Zur Person
Alfred Lichtenschopf ist Ärztlicher Leiter der Sonderkrankenanstalt der PVA Weyer/Enns und Leiter des Arbeitskreises für Rehabilitation der Österreichischen Gesellschaft für Pneumologie (ÖGP)

Foto: Lichtenschopf
Beim Rauchen sind wir alle nur Menschen, meint Psychotherapeut Alfred Lichtenschopf, und macht allen Mut nach dem ersten Entwöhnungsversuch nicht gleich aufzugeben. Im Interview mit Marietta Türk erklärt er die Tücken des psychischen Entzugs und warum es so schwer ist die Finger von den Zigaretten zu lassen.
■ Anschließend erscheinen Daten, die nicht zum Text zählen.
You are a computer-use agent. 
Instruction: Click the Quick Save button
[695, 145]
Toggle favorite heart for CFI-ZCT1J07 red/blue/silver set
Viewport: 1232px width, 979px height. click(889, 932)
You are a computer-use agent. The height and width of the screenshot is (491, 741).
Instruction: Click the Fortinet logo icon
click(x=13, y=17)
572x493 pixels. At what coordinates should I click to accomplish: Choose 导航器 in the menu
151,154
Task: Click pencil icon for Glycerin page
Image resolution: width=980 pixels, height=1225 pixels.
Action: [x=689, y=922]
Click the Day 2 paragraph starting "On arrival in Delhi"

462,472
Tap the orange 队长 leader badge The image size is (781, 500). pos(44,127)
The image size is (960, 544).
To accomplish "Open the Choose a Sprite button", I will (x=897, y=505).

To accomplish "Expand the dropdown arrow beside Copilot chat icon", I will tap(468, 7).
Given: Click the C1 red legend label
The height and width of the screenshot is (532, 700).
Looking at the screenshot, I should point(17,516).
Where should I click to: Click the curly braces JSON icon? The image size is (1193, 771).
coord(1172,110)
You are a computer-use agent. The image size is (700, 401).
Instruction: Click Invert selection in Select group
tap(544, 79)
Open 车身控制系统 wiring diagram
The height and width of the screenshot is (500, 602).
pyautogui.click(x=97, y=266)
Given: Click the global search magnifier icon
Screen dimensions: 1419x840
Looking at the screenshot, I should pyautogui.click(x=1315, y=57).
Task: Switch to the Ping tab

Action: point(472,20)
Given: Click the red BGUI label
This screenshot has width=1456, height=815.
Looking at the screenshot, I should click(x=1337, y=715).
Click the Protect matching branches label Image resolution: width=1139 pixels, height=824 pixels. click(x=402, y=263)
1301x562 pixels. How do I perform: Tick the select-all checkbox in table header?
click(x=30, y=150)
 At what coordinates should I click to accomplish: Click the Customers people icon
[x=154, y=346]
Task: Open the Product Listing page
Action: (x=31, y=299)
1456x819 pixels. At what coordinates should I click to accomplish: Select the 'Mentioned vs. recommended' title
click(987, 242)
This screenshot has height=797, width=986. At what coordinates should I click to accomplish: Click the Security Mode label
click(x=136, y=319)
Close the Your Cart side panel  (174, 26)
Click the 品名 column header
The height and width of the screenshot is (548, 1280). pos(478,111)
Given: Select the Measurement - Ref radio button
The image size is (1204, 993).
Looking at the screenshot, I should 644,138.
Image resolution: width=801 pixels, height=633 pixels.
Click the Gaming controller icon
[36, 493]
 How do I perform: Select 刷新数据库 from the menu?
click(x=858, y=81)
derStandard.at: Es gibt Studien, wonach maximal die Hälfte der Aufhörwilligen erfolgreich das Rauchen aufgeben. Oft ist es auch ein Wechsel zwischen Rückfall und Abstinenz - was macht es denn so schwer abstinent zu bleiben?

Lichtenschopf: Beim Rauchen wird unterschätzt, dass es für die meisten Menschen eine mittlere bis schwere Abhängigkeit bedeutet. Das Aufhören ist oft gar nicht so schwer, in einem 'schwachen Moment' ist der Griff zur Zigarette aber sehr schnell gemacht ist. Nach dem Motto 'Eine Zigarette ist keine Zigarette', aber aufgrund der Abhängigkeit kommt sofort wieder der alte Mechanismus zurückkommt, das Suchtverhalten schlägt zu und man greift zur zweiten oder dritten Zigarette.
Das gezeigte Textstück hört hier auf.